* [Exercise brief]: Copy the material below line for line, leaving every character unchanged.

=======

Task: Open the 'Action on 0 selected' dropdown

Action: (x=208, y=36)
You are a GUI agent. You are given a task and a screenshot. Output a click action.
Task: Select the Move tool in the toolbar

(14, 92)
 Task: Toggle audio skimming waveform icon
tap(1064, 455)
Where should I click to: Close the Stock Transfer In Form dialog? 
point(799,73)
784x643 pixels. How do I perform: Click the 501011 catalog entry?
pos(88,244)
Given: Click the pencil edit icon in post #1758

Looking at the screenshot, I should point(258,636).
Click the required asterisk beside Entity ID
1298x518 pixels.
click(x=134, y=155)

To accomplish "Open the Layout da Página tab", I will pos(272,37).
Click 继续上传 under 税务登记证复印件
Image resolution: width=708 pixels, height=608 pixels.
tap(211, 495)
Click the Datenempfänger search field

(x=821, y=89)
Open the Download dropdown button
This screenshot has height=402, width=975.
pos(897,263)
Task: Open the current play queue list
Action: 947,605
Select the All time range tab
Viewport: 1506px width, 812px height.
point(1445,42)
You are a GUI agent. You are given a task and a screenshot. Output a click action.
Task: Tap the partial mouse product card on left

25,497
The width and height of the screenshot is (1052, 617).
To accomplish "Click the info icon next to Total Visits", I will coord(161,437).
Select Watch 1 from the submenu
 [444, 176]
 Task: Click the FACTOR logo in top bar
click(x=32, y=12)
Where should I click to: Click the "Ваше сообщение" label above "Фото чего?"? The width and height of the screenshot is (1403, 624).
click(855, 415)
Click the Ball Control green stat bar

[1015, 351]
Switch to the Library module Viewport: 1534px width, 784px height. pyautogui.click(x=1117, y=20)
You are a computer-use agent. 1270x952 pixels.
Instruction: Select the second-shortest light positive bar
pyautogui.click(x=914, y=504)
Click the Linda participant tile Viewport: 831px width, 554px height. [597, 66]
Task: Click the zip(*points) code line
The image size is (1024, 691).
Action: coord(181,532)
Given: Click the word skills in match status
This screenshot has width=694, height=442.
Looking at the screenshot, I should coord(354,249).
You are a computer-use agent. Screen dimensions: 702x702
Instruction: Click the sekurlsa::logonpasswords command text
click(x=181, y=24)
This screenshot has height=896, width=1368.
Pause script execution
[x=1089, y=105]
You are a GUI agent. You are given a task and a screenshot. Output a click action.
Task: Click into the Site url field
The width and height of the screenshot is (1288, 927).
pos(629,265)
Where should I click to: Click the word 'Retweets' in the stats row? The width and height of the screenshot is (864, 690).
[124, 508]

=======

* [Final answer]:
Task: Open the 'Action on 0 selected' dropdown

Action: (x=208, y=36)
You are a GUI agent. You are given a task and a screenshot. Output a click action.
Task: Select the Move tool in the toolbar

(14, 92)
 Task: Toggle audio skimming waveform icon
tap(1064, 455)
Where should I click to: Close the Stock Transfer In Form dialog? 
point(799,73)
784x643 pixels. How do I perform: Click the 501011 catalog entry?
pos(88,244)
Given: Click the pencil edit icon in post #1758

Looking at the screenshot, I should point(258,636).
Click the required asterisk beside Entity ID
1298x518 pixels.
click(x=134, y=155)

To accomplish "Open the Layout da Página tab", I will pos(272,37).
Click 继续上传 under 税务登记证复印件
Image resolution: width=708 pixels, height=608 pixels.
tap(211, 495)
Click the Datenempfänger search field

(x=821, y=89)
Open the Download dropdown button
This screenshot has height=402, width=975.
pos(897,263)
Task: Open the current play queue list
Action: 947,605
Select the All time range tab
Viewport: 1506px width, 812px height.
point(1445,42)
You are a GUI agent. You are given a task and a screenshot. Output a click action.
Task: Tap the partial mouse product card on left

25,497
The width and height of the screenshot is (1052, 617).
To accomplish "Click the info icon next to Total Visits", I will coord(161,437).
Select Watch 1 from the submenu
 [444, 176]
 Task: Click the FACTOR logo in top bar
click(x=32, y=12)
Where should I click to: Click the "Ваше сообщение" label above "Фото чего?"? The width and height of the screenshot is (1403, 624).
click(855, 415)
Click the Ball Control green stat bar

[1015, 351]
Switch to the Library module Viewport: 1534px width, 784px height. pyautogui.click(x=1117, y=20)
You are a computer-use agent. 1270x952 pixels.
Instruction: Select the second-shortest light positive bar
pyautogui.click(x=914, y=504)
Click the Linda participant tile Viewport: 831px width, 554px height. [597, 66]
Task: Click the zip(*points) code line
The image size is (1024, 691).
Action: coord(181,532)
Given: Click the word skills in match status
This screenshot has width=694, height=442.
Looking at the screenshot, I should coord(354,249).
You are a computer-use agent. Screen dimensions: 702x702
Instruction: Click the sekurlsa::logonpasswords command text
click(x=181, y=24)
This screenshot has height=896, width=1368.
Pause script execution
[x=1089, y=105]
You are a GUI agent. You are given a task and a screenshot. Output a click action.
Task: Click into the Site url field
The width and height of the screenshot is (1288, 927).
pos(629,265)
Where should I click to: Click the word 'Retweets' in the stats row? The width and height of the screenshot is (864, 690).
[124, 508]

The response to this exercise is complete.